▸ **WORK ITEM**: Take the line that contains "Image resolution: width=622" and each line after it to the end of the material below, and return them exactly, minus the pictures.

(Beginning of EXERCISE INPUT)

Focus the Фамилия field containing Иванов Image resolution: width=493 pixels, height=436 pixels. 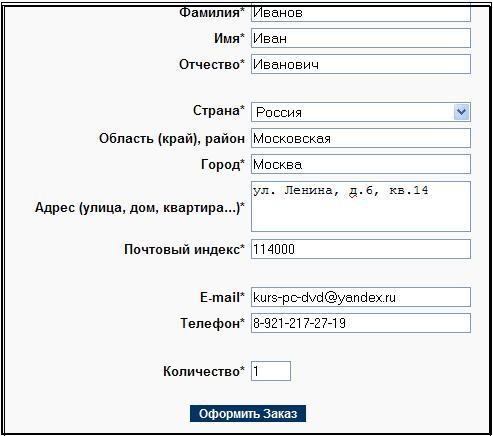click(361, 13)
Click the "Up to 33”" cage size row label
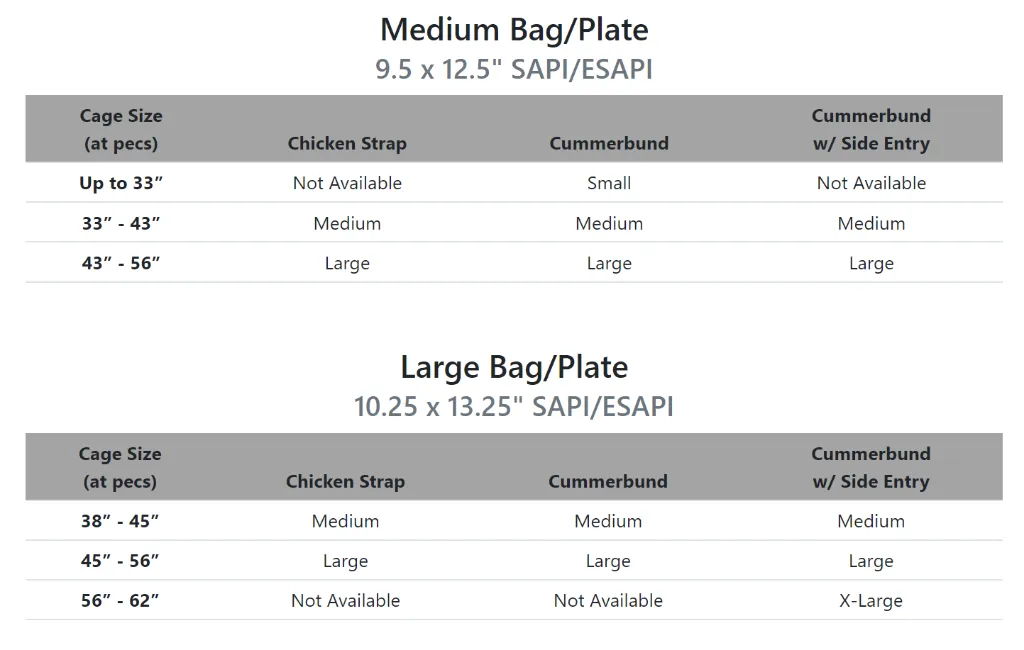Viewport: 1024px width, 650px height. (121, 183)
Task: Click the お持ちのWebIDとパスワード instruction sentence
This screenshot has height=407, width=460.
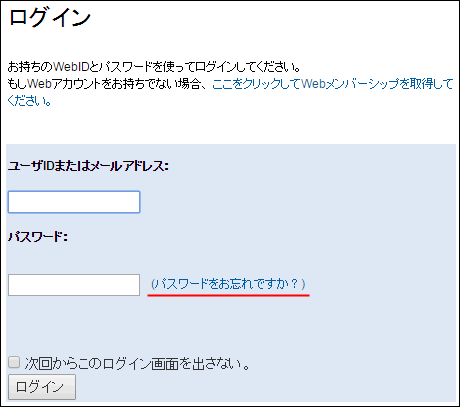Action: click(154, 67)
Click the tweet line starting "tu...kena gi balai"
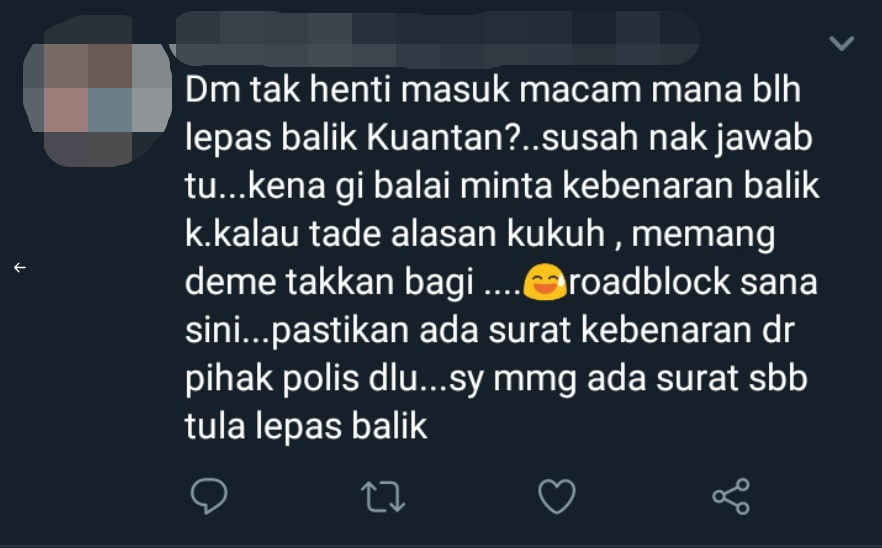The image size is (882, 548). pos(502,186)
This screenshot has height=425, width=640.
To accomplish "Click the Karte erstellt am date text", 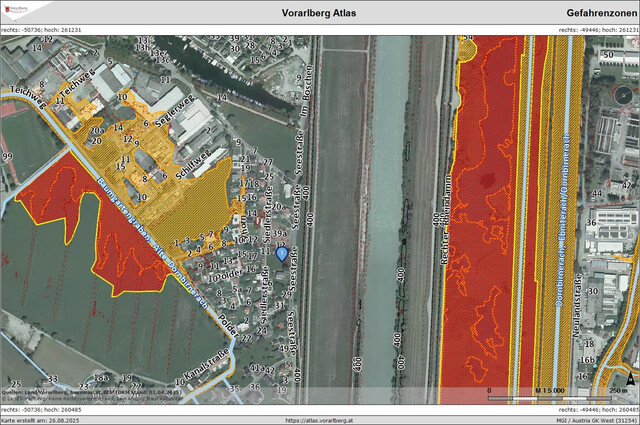I will 40,419.
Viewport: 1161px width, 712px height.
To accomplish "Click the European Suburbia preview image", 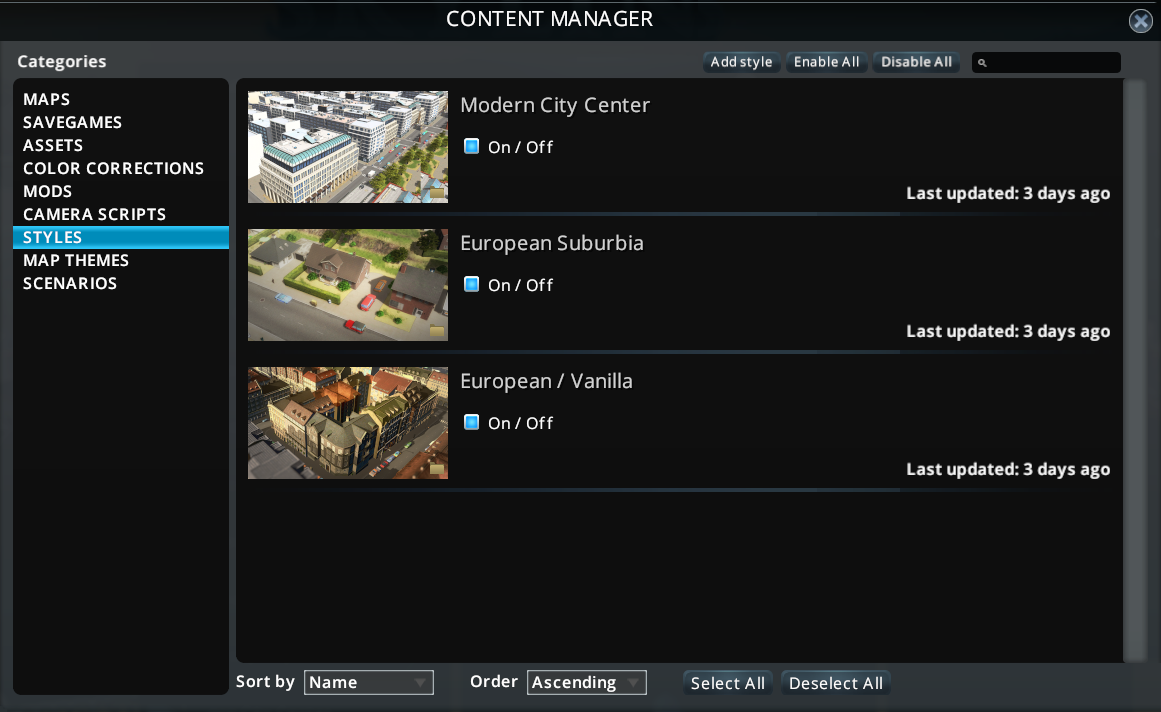I will click(347, 285).
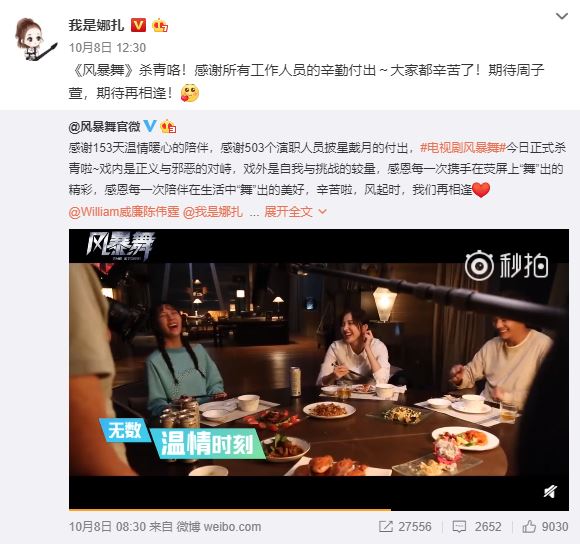Screen dimensions: 580x552
Task: Toggle the video mute speaker icon
Action: click(550, 492)
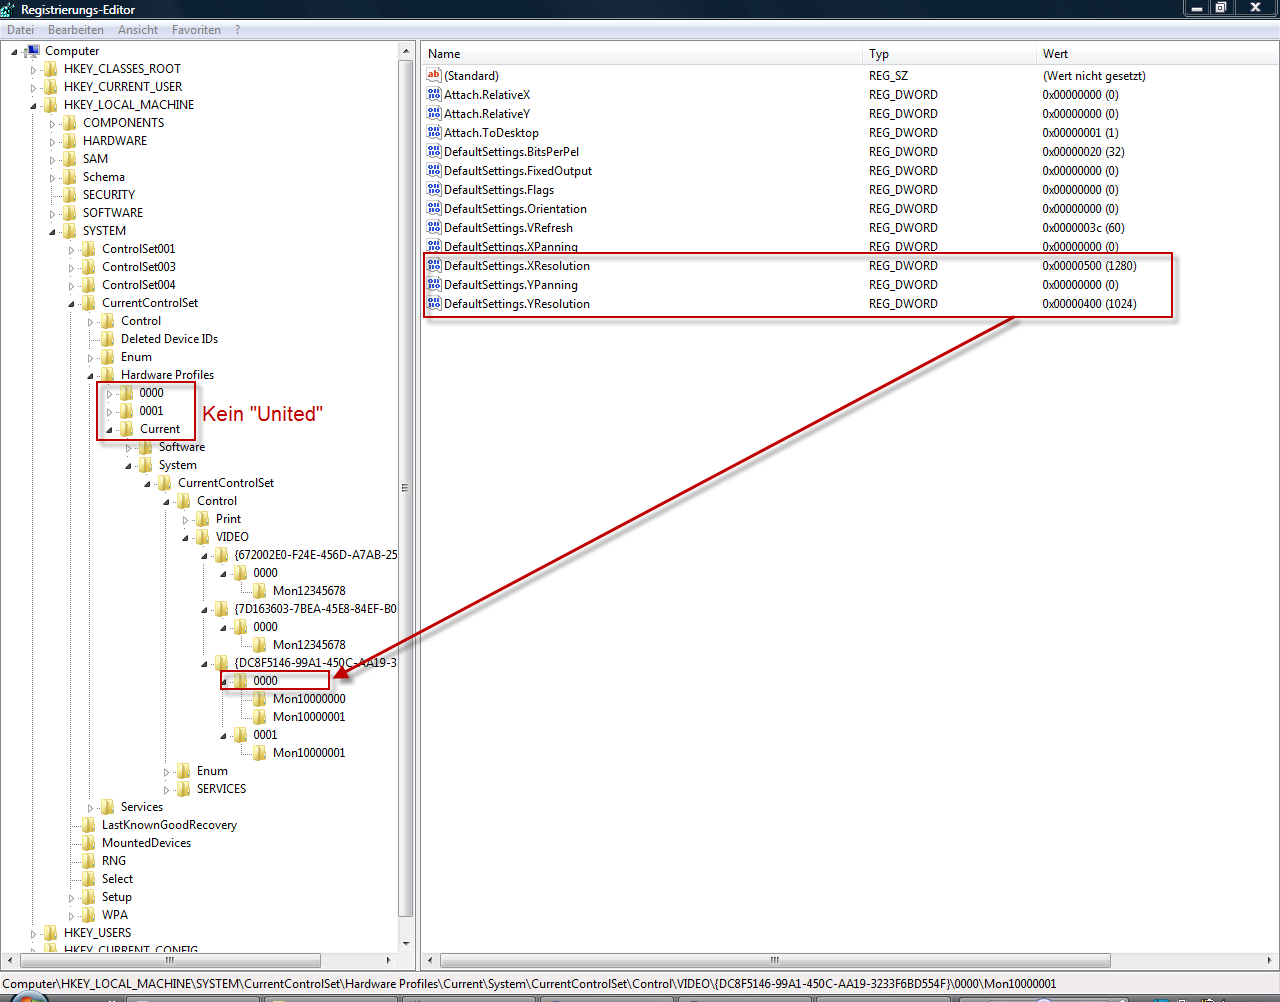
Task: Click the DWORD icon beside Attach.ToDesktop
Action: (x=434, y=133)
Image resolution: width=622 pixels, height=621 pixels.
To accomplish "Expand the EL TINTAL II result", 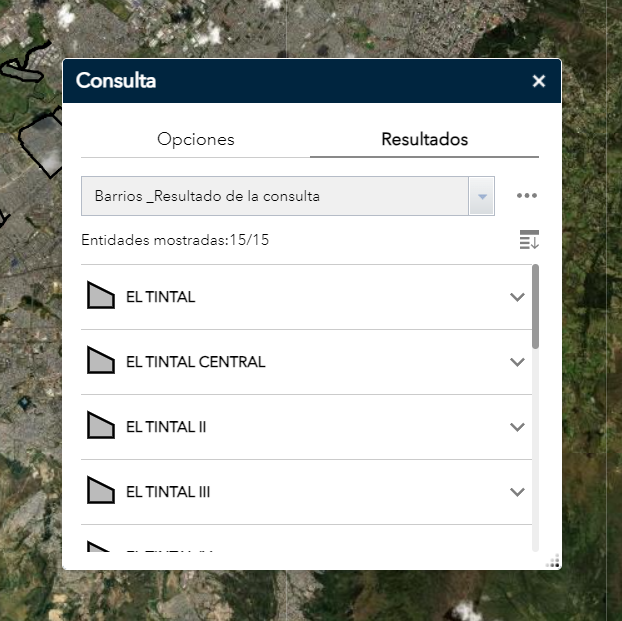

(End of EXERCISE INPUT)

▸ **RESPONSE**:
Image resolution: width=622 pixels, height=621 pixels.
To accomplish "Expand the EL TINTAL II result", 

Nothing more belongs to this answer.